TASK TO CARRY OUT: Produce as output only the lines below starting at the line with "Click the 组织名称 search input field" and continuing through the line with "has height=532, width=418.", each one exactly as written.
─── RECORDS PROVIDED
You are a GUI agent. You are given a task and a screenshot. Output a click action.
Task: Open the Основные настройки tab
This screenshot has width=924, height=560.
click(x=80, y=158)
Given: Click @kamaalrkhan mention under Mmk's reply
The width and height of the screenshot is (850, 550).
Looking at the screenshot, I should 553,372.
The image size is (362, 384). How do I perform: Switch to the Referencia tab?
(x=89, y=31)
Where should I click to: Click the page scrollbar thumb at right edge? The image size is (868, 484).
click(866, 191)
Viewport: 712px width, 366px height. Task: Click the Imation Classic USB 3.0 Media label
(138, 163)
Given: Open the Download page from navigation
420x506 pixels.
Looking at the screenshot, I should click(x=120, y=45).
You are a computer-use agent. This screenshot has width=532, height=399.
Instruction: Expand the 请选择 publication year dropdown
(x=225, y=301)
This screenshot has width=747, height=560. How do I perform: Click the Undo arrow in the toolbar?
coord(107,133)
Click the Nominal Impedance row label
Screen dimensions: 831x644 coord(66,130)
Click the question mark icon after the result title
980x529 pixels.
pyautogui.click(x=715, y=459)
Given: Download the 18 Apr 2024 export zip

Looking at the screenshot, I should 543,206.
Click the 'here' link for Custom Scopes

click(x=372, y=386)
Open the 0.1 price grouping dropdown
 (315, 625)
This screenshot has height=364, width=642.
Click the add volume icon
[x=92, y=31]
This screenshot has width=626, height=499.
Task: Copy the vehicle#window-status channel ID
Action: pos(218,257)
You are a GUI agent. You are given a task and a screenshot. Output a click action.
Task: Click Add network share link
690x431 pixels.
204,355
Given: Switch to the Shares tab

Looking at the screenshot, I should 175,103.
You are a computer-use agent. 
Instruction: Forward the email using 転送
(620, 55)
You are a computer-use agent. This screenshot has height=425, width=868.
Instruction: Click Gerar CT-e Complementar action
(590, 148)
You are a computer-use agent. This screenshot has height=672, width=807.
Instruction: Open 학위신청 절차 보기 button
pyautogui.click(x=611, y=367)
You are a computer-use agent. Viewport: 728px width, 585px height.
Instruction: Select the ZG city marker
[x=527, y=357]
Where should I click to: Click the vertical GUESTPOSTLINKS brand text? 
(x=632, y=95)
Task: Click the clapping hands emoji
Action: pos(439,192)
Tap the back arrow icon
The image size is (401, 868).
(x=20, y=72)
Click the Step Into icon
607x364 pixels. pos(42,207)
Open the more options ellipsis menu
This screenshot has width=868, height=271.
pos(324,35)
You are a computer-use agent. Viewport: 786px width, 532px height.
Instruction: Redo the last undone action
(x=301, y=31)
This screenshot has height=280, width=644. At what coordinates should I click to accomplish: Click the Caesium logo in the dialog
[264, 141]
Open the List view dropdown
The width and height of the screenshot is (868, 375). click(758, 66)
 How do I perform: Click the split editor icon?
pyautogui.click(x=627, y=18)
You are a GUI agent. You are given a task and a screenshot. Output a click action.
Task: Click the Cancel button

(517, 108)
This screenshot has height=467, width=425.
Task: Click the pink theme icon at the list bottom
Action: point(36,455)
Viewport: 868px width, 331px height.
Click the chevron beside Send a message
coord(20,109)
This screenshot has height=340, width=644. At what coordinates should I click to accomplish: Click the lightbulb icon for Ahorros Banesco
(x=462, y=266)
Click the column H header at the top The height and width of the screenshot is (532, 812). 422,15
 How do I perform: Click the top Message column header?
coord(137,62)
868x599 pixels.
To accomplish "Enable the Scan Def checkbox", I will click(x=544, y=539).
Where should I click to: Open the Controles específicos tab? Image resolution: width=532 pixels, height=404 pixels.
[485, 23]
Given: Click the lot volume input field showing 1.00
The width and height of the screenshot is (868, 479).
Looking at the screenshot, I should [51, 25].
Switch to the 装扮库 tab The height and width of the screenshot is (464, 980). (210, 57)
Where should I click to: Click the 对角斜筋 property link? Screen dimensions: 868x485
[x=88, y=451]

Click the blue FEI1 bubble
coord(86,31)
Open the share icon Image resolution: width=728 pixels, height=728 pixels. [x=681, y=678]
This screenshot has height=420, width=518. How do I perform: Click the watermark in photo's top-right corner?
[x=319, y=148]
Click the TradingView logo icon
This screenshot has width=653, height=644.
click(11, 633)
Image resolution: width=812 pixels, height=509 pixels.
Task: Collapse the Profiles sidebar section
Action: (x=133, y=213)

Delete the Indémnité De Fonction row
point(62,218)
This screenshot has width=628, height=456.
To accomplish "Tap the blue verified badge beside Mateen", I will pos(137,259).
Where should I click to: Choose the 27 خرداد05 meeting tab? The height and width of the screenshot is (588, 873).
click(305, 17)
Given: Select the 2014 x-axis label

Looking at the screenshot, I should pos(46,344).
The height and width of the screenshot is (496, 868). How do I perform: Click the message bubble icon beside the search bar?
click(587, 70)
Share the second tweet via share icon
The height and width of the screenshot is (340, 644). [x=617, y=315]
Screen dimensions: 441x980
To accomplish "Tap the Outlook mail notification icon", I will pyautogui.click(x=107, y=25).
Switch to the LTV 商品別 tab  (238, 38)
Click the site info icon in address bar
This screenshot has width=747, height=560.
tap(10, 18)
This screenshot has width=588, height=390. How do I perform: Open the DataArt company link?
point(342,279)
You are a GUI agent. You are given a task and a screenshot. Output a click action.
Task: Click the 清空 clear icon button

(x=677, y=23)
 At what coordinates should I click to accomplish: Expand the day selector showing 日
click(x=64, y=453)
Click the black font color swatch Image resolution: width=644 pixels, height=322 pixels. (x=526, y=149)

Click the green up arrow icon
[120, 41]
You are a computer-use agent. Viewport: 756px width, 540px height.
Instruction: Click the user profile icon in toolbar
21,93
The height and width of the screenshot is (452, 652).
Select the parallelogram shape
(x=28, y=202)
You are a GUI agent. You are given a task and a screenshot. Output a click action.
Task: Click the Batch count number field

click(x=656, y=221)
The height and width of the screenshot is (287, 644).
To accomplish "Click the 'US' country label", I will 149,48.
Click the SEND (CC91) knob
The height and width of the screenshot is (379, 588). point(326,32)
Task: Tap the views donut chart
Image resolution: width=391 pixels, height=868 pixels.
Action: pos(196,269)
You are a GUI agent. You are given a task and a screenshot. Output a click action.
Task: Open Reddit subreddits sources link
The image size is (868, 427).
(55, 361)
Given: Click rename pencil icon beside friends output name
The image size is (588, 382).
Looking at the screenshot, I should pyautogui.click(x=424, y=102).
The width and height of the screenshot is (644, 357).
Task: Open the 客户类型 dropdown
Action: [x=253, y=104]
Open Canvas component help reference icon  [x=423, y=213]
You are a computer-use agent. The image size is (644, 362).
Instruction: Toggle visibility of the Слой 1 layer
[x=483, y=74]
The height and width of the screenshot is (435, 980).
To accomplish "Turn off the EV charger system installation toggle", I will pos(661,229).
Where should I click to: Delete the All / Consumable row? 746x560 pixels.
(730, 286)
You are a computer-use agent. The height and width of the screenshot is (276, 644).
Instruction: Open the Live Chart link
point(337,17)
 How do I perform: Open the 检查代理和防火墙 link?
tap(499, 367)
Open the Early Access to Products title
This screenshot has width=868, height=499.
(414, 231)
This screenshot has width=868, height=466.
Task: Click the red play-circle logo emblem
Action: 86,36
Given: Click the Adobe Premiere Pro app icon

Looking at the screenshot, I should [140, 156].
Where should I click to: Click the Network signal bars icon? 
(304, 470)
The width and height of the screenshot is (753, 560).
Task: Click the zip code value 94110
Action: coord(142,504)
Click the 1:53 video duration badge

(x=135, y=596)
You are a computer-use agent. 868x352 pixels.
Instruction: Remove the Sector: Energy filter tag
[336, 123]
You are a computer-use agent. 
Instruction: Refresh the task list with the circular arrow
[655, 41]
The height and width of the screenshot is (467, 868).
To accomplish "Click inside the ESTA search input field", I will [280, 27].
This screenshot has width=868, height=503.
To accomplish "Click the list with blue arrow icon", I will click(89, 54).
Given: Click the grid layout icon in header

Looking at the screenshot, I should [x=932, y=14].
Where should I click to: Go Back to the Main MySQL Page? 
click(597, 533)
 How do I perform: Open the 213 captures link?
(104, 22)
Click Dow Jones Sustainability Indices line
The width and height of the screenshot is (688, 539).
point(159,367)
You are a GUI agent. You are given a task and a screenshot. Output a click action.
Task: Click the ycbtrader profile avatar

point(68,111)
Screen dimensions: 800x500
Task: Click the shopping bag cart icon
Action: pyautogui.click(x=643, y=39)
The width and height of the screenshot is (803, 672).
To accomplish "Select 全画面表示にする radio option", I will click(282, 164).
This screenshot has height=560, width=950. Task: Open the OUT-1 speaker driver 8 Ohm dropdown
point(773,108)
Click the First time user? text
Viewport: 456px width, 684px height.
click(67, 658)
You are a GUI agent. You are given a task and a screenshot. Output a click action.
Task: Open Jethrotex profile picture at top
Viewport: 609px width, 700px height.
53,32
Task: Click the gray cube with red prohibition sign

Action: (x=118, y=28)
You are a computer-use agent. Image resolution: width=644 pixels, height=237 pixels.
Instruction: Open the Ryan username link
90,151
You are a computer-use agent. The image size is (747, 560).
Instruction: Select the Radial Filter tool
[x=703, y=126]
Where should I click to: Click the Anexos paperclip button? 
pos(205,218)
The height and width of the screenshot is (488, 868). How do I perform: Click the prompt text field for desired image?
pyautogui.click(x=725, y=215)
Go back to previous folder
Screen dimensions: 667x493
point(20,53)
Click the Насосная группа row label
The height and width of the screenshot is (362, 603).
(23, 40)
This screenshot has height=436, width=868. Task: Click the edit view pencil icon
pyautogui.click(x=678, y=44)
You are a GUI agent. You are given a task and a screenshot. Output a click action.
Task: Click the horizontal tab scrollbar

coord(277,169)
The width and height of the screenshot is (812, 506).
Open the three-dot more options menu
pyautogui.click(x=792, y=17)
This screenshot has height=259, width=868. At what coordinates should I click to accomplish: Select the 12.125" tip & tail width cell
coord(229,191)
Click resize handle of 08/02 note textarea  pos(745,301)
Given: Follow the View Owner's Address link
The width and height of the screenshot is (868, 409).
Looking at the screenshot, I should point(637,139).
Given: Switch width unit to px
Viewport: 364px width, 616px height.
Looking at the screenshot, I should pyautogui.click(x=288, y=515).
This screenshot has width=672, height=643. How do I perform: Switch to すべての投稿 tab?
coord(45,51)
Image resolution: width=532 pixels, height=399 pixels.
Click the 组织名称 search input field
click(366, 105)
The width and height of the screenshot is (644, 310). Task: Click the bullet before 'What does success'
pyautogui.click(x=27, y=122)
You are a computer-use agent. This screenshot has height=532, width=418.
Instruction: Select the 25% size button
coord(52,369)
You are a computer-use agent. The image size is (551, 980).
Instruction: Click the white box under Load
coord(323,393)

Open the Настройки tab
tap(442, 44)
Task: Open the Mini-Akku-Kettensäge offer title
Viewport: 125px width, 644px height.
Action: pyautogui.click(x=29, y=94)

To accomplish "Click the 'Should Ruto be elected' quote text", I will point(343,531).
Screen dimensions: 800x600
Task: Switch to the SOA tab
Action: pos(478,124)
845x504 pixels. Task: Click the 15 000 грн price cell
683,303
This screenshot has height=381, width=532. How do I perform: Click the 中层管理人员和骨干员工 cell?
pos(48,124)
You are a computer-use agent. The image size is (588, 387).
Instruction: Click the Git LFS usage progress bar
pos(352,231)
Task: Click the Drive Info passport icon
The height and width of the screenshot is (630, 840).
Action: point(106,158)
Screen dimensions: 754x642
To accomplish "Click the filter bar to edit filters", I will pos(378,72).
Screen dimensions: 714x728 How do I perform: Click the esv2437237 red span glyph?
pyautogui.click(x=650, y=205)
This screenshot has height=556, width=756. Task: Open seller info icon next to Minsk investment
──────
ANSWER TO THE PROBLEM:
Click the 组织名称 search input field
click(366, 105)
The width and height of the screenshot is (644, 310). Task: Click the bullet before 'What does success'
pyautogui.click(x=27, y=122)
You are a computer-use agent. This screenshot has height=532, width=418.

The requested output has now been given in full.